Protection against Zika just as important during winter
Just because temperatures are cooling down as winter approaches, it's no time to let your guard down when it comes to mosquitoes that can carry the Zika virus. James Diaz, MD, DrPH, Professor and Program Director of Environmental/Occupational Health Sciences at LSU Health New Orleans School of Public Health, details characteristics of the mosquitoes capable of transmitting the Zika virus in the United States, their habitats and biting behaviors, as well as control measures, in a paper published in the December 2016, issue of Wilderness & Environmental Medicine.
"Not only can the eggs of Aedes species mosquitoes survive winter, wide variations in daytime temperatures can stimulate egg-laying and shorten the time it takes for mosquitoes to become infective after biting a person with Zika," notes Diaz. "What's more, researchers have shown that while relatively rare, Aedes aegypti mosquitoes are able to transmit Zika to their offspring, a mechanism allowing the virus to survive from one season to the next."
Aedes species eggs can survive in conditions that adult mosquitoes cannot.

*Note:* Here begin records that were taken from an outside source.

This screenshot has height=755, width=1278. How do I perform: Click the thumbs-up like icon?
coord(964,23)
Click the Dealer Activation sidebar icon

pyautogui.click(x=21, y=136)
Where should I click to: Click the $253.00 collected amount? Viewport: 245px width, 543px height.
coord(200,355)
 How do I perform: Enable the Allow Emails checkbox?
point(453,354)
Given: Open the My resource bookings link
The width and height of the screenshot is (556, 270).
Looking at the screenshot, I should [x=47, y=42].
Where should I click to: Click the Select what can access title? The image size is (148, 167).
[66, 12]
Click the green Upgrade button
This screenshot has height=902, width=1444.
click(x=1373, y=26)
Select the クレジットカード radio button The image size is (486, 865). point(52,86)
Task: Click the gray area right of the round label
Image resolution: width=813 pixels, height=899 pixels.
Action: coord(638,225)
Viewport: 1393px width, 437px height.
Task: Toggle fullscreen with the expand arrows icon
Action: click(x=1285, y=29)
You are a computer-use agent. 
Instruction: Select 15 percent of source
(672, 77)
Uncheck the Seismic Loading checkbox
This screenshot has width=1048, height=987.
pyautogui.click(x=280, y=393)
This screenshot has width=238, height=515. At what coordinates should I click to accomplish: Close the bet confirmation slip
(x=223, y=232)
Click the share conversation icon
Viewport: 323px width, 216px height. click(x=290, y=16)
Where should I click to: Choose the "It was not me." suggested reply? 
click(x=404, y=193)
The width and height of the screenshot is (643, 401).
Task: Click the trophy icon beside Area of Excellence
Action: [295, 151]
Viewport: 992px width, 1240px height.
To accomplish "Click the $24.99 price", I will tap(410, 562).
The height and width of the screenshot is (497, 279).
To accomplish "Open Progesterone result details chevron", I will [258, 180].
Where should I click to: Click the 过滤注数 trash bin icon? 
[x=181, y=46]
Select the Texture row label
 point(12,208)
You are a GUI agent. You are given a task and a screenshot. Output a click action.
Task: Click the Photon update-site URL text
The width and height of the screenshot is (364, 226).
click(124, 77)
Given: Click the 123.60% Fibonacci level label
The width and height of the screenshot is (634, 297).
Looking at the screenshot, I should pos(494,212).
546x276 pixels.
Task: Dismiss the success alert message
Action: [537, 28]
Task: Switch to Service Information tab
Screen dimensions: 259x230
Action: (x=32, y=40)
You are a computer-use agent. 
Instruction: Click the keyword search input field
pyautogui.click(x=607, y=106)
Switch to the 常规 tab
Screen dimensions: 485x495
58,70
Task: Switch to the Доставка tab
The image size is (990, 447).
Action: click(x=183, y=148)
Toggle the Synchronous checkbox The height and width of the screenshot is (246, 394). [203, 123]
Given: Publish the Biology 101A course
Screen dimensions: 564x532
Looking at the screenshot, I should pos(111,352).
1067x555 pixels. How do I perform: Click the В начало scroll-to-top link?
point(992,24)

Even when their source of water has evaporated, eggs can survive desiccation, remaining environmentally stable and viable up to a year and easily spreading to new locations. All it takes is a little rain for them to hatch.
Diaz dispels the oft-repeated misconceptions about the biting behaviors of mosquitoes. "It's not just dawn and dusk when people must take precautions. Aedes mosquitoes are primarily daytime biters and sip feeders, preferring multiple small-sip human blood meals when they can sense, see and repeatedly attack their hosts best, but they can also bite at night in well-lit areas."
Diaz rates the effectiveness of various methods of control and protection, including physical, chemical, biological and genetic control of the mosquitoes, as well as personal protective strategies to prevent being bitten – from wearing long sleeves, long pants and clothing impregnated with insecticides to a comparison of mosquito repellents.
"With a probable case of locally transmitted Zika reported in Texas in November, we now have Zika on both sides of Louisiana," says Diaz. "As we learn more about the consequences of Zika infection, including the recent revelation that babies of Zika-infected mothers who had normal head sizes at birth have been diagnosed with microcephaly months later, it is vital that we know this enemy and remain vigilant in protecting ourselves. Moreover, the defensive lessons learned now combined with ongoing research in flaviviral immunology and genetic mosquito vector control will better prepare us for the next arthropod-borne pandemic in our changing world ecosystem."